The wood apple or bael (aegle marmelos) is a tree that is important to Shiva worship for its trifoliate leaves. This tree is rare in Goa. Lord Ganesha is the son of Shiva’s consort, Parvati, and hence it is considered auspicious to have a bael fruit or leaves in the mattolli. The fruit has properties of regulating body temperature and is used to prevent heat stroke as well as reduce fevers. It is much in demand during the summer across the Deccan plateau and the Indo-Gangetic plains where temperatures can rise well above forty degrees celsius. The students of Syamantak’s ‘school without walls’ based in Dhamapur-Vengurla produce a wonderful sherbet that will be available on the first weekend of May at the Moti Talav Festival at Sawantwadi, and in the last weekend of May at the KFF in Panaji. No wonder then, that the tree is a part of the culture, tradition and observances.
It is now fashionable to talk about anti-oxidants. No one spoke about it while they ate the jamun or java plums (syzygium cumini), karvandam or kanttam (carissa carandas) or the ansalle or chivram (grewia micrococos), charoli or charam (buchanania lanzan), amboram or mulberry (morus alba) or drank sol-kaddi of kokum (garcinia indica). This year at the KFF, we will miss the mattoma fruit or parinari species and the dark purple jackal jujube or konneram (ziziphus oenoplia) which ripens in the December-February period.
The next generation of individuals like Ashish Prabhugaonkar, Akshatra Fernandes, Aditi Naik and others know many more plants thanks to the Department of Botany at Goa University. They are members of the BSG, which has a membership open to all persons who love plants, irrespective of their educational background or profession.
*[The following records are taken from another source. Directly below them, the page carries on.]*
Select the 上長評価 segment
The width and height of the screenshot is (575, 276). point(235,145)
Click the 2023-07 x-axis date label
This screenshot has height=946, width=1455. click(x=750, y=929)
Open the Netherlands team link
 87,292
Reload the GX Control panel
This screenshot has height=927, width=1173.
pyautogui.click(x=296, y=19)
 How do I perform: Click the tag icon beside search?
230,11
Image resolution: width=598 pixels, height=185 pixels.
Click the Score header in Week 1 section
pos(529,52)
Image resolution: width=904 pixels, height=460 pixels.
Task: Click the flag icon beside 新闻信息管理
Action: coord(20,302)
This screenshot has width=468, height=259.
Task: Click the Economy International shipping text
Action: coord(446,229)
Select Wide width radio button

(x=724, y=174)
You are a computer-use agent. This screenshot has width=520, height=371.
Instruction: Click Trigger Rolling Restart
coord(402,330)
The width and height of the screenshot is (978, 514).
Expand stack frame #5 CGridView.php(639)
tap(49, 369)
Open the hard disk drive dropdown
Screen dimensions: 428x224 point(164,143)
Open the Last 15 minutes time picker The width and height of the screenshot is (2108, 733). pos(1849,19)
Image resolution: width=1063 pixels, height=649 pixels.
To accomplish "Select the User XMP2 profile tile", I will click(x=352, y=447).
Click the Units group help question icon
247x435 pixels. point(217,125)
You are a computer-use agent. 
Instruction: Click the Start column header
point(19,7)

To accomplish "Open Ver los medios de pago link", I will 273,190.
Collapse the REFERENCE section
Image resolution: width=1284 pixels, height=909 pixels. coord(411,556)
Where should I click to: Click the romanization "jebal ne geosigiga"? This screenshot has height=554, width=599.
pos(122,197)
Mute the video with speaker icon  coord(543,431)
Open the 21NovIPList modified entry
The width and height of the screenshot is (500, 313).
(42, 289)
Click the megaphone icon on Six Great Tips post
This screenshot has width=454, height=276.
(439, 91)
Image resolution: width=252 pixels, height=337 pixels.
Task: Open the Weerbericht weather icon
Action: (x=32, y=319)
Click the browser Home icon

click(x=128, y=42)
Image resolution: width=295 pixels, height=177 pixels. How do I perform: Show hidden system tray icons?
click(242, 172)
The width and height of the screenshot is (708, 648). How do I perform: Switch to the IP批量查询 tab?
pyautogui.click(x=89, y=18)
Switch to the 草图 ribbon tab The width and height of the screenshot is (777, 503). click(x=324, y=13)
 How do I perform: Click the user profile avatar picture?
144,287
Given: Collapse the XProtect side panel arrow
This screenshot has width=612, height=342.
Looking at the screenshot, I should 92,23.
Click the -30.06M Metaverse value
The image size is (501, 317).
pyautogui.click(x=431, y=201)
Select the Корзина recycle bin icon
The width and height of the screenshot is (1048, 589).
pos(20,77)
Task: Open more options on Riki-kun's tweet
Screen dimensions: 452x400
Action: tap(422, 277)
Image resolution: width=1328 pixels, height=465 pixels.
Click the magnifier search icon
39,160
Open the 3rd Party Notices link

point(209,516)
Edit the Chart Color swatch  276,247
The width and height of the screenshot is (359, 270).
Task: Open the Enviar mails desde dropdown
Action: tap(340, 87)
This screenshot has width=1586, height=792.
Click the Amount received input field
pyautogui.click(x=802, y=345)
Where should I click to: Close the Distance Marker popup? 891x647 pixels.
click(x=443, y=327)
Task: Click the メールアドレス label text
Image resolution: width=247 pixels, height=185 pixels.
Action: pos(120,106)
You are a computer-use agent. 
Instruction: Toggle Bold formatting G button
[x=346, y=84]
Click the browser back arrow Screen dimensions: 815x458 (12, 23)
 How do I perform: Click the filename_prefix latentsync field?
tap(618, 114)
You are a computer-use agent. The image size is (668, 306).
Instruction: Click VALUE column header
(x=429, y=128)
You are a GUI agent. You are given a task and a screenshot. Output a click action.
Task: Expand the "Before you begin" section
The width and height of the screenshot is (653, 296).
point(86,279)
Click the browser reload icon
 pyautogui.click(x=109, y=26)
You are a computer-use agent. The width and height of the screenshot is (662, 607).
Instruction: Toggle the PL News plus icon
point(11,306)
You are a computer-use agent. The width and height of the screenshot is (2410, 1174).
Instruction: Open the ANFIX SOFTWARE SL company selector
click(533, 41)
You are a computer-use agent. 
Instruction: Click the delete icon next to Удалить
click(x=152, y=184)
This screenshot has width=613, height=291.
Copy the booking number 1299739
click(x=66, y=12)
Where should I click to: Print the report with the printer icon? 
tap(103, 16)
The Living Heritage group is creating an app to mark the location and description of trees in Goa. AERO (Arannya Environmental Research Organisation) is a group of young and dynamic members with strengths in Botany and Zoology. Khoj Aao is another group that is promoting knowledge and providing an understanding of nature around us. If there is a local plant that you cannot identify, click a photograph and post it to the Botanical Society of Goa’s Facebook page.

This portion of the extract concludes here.